企業におけるAI活用で、生成AIに続き、「AIエージェント」という新たな技術が注目されている。
業務アプリケーションをクラウドサービスで提供するSaaS(Software as a Service)ベンダー大手が、自社製品向けのAIエージェントを相次いで発表している。相次ぐ発表の中でも、米Salesforceの日本法人セールスフォース・ジャパンが開いた記者会見が興味深かったので、今回はその内容を紹介し、AIエージェントについて考察したい。

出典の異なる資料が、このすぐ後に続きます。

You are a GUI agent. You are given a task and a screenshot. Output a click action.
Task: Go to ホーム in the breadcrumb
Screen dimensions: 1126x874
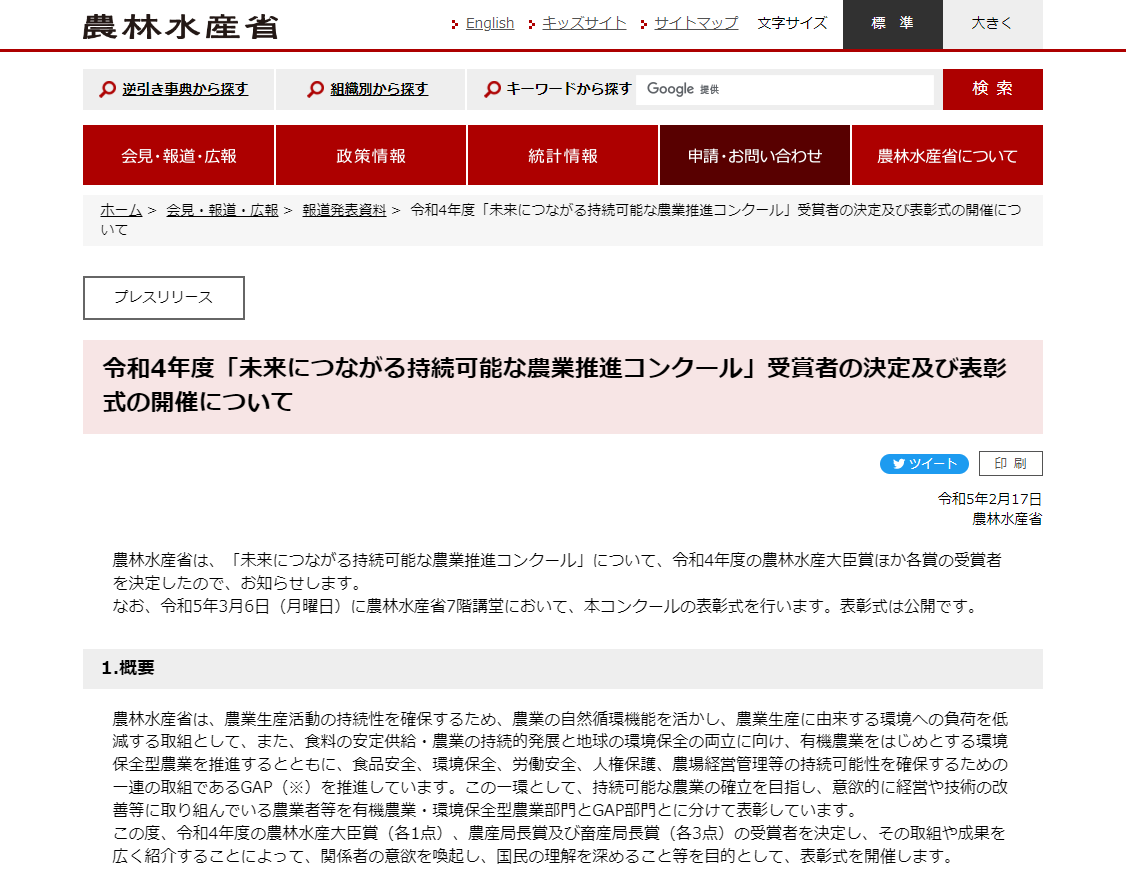click(121, 210)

●AIエージェントとは何か? AIは「使う」ものから「雇う」ものへ
AIエージェントとは何か。何ができるのか。
セールスフォース・ジャパンは2024年10月18日、CRM(顧客関係管理)を軸としたSalesforceプラットフォーム上で利用できるAIエージェント機能「Agentforce」(エージェントフォース)の第一弾サービスを日本市場で同年10月30日に提供開始すると発表した。AgentforceはSalesforceが米国で同年9月に発表し、同年10月25日に提供開始したもので、日本語対応の上、日本でも米国と時間差がほぼない形での提供開始にこぎつけた。第一弾サービスの内容については発表資料をご覧いただくとして、本稿では、この発表会見での説明からAIエージェントの正体を探っていこう。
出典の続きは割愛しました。